Phil’s wit and sense of whimsy was delightful. To him, history was not some dry series of events, but a joyous carnival to celebrate. We will miss him greatly, but take some consolation that some of his knowledge and wit will live on in a forthcoming book on Muni’s centennial he co-authored with Grant Ute, Bob Townley, Walt Vielbaum—and Cam Beach. (The book, to be released this fall, will be featured in our museum.) Future generations of San Franciscans will also be able to enjoy Phil’s stories through his videotaped recollections, some of which are currently shown on our museum video screens; others of which will be added later this year.

In many ways, Phil was very much like his friend Cam Beach. Both kept a delightful boyishness about them their entire lives, reflected in their great enthusiasm for remembering—and preserving—transit history. You couldn’t be in the company of either man for more than a minute or two before a smile would flash across their face as they remembered something, smiles that would make you smile too.

Philip Hoffman, 1930-2011
PHIL’S CORNER—Phil had visited Swensen’s at Union & Hyde for an ice cream the night before he died. A neighborhood institution since 1948, it was the first of what later became a national chain of ice cream parlors, yet it has remained unchanged. Months ago, we had asked Jason Brickman to take a photo at this exact corner for a future Museums In Motion calendar because we wanted to portray the neighborhood flavor of the Hyde Street grip, now all but submerged in most people’s minds by the tourist ride aspects of that line. Unintentionally, we snapped a tribute to Phil Hoffman’s favorite corner as well, where his vivid memory still envisioned the maroon O’Farrell, Jones & Hyde cable cars clattering over the crossing with the gray, bouncy single-truck ‘dinkies’ of Muni’s E-Union streetcar line bound from the Produce District to the Presidio.

As Grant Ute recalled, the last walk Phil took, the night before he died, was to Swensen’s at Hyde and Union, for an ice cream. The store has been as much a part of the neighborhood as Phil, there for more than 60 years. “His daily routine was filled with the texture of his lived history,” Grant eulogized. “The simple choice of where he went had meaning. Hyde and Union was the crossing of two of his favorite car lines: the E-Union streetcar and his beloved Hyde Street cable.”

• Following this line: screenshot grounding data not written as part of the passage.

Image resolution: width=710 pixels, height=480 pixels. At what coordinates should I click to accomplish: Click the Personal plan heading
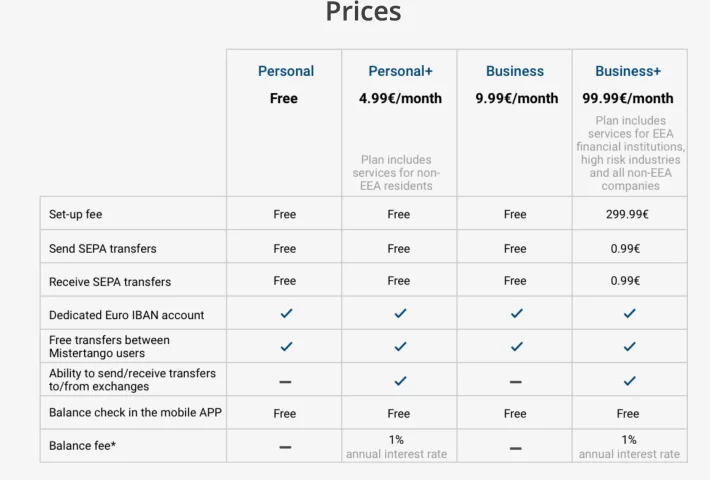point(286,71)
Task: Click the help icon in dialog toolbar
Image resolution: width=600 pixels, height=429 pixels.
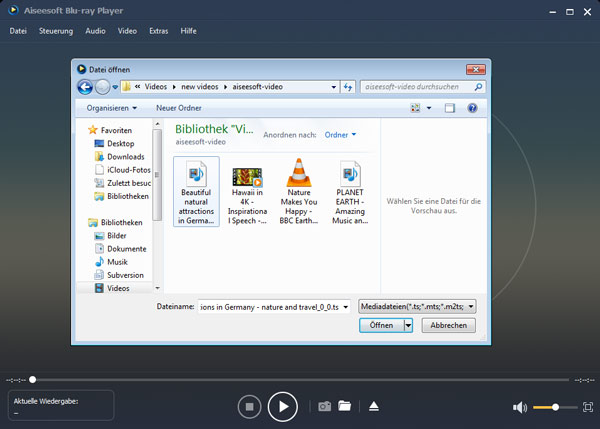Action: point(471,108)

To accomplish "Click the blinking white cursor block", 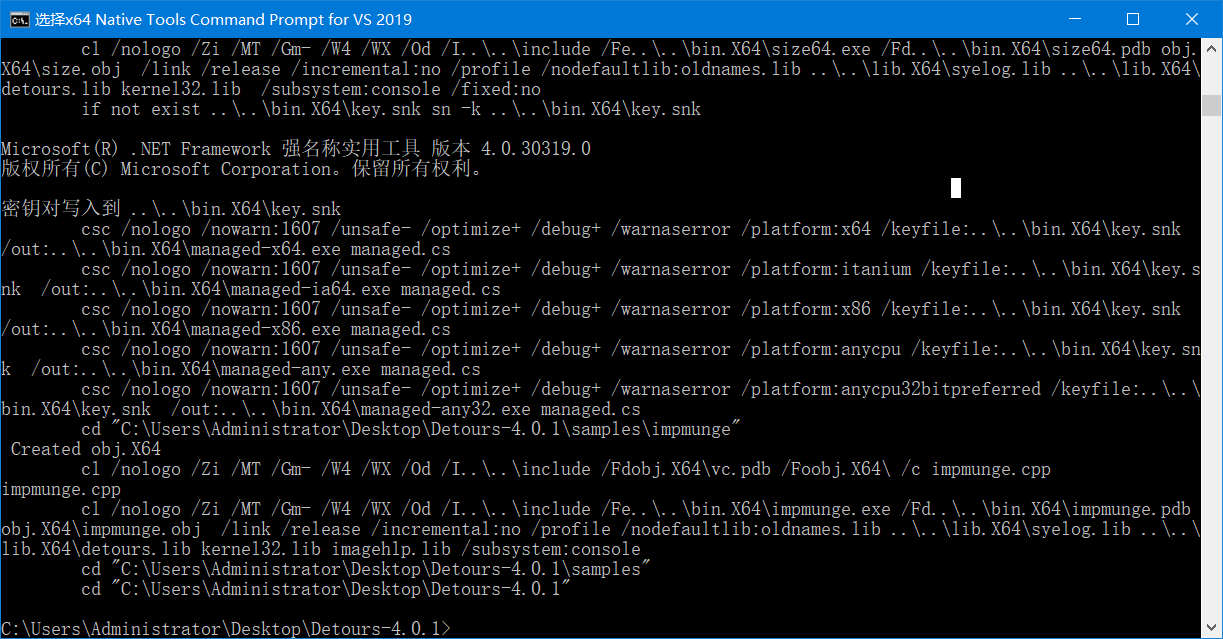I will pyautogui.click(x=955, y=187).
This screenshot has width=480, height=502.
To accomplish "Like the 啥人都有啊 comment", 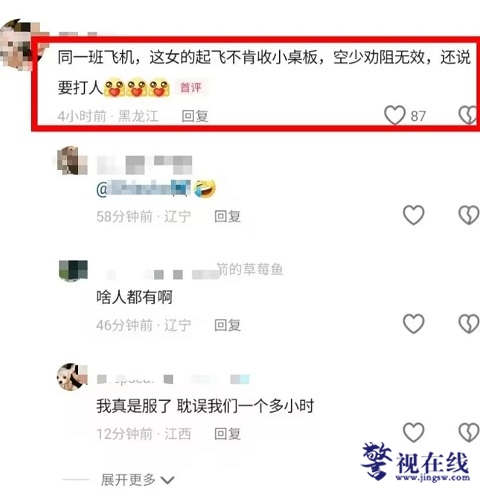I will click(x=414, y=324).

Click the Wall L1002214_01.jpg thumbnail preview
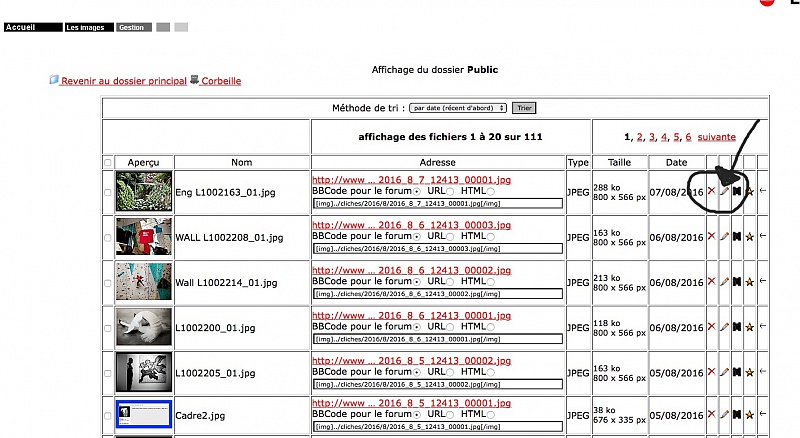(x=144, y=282)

I always looked forward to seeing Phil, because I knew I would come away enriched in knowledge about our shared hometown and lifted in spirit by his wry personality. I was looking forward to showing him a photo that Jason Brickman had just taken for us; we had asked Jason for a shot that emphasized the Russian Hill
neighborhood it served, rather than the usual Downtown or Wharf angles. The shot (above), printed on the back cover of Inside Track as a tribute to Phil, featured Swensen’s. I wish Phil could have seen it. Oh, the stories it would have evoked!